Current occasional (≥1×/last 3 months, ≤3days/week) cannabis smokers drank placebo or low-dose alcohol, and inhaled 500 mg placebo, low (2.9%)-THC, or high (6.7%)-THC vaporized cannabis over 10 min ad libitum in separate sessions (within-subject design, 6 conditions). Participants drove (National Advanced Driving Simulator, University of Iowa) simulated drives (∼0.8 h duration). Blood, oral fluid (OF), and breath alcohol samples were collected before (0.17 h, 0.42 h) and after (1.4 h, 2.3 h) driving that occurred 0.5–1.3 h after inhalation. We evaluated standard deviations of lateral position (lane weave, SDLP) and steering angle, lane departures/min, and maximum lateral acceleration.

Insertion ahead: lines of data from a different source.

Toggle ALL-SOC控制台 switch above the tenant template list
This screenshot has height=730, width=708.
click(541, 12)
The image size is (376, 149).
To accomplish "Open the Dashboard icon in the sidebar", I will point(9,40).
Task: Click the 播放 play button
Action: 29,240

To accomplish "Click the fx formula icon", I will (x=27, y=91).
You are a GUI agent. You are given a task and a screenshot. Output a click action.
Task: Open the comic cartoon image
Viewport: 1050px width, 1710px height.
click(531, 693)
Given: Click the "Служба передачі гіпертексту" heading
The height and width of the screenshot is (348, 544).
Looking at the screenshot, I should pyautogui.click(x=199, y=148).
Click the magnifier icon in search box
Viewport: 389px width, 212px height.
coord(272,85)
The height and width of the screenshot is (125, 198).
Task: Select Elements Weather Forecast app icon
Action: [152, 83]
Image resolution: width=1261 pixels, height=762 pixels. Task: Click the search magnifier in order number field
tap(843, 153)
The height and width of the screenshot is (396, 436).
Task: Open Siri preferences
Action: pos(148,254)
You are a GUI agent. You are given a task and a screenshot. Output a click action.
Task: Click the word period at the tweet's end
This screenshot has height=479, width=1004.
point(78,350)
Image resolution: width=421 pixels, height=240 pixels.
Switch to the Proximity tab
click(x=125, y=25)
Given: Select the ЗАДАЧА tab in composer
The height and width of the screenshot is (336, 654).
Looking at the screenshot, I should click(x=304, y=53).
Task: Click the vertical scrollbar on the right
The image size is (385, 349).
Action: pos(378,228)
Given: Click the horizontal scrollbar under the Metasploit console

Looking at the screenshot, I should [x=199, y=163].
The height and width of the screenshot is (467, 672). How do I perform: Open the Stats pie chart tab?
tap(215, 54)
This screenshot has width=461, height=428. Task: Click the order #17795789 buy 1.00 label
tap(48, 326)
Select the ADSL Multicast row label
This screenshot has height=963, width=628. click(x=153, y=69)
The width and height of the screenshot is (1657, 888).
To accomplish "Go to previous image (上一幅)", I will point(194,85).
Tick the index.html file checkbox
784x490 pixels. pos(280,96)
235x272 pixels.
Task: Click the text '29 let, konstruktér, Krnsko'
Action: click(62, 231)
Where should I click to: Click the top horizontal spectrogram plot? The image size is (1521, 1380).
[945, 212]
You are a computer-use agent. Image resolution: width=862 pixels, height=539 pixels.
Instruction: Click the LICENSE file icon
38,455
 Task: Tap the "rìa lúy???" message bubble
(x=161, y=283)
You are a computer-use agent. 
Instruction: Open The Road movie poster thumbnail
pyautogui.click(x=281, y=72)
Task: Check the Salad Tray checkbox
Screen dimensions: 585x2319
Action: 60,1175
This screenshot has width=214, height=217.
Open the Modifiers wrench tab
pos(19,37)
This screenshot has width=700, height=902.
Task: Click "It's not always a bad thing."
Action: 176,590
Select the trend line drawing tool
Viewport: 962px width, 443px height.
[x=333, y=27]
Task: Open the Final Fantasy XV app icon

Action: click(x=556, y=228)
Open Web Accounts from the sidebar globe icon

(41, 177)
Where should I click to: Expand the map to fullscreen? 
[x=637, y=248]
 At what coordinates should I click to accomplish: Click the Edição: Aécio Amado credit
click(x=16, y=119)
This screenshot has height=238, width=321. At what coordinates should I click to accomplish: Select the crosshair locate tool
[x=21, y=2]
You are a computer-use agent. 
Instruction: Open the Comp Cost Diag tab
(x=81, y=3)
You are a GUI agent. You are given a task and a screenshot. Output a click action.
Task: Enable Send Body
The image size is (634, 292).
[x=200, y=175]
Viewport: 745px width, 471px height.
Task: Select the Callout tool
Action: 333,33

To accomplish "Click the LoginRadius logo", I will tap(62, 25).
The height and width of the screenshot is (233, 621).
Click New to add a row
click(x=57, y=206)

In N = 18 completers (13 men, ages 21–37years), cannabis and alcohol increased SDLP. Blood THC concentrations of 8.2 and 13.1 μg/L during driving increased SDLP similar to 0.05 and 0.08 g/210 L breath alcohol concentrations, the most common legal alcohol limits. Cannabis-alcohol SDLP effects were additive rather than synergistic, with 5 μg/L THC + 0.05 g/210 L alcohol showing similar SDLP to 0.08 g/210 L alcohol alone. Only alcohol increased lateral acceleration and the less-sensitive lane departures/min parameters. OF effectively documented cannabis exposure, although with greater THC concentration variability than paired blood samples.
SDLP was a sensitive cannabis-related lateral control impairment measure. During drive blood THC ≥8.2 μg/L increased SDLP similar to notably-impairing alcohol concentrations. Despite OF’s screening value, OF variability poses challenges in concentration-based effects interpretation.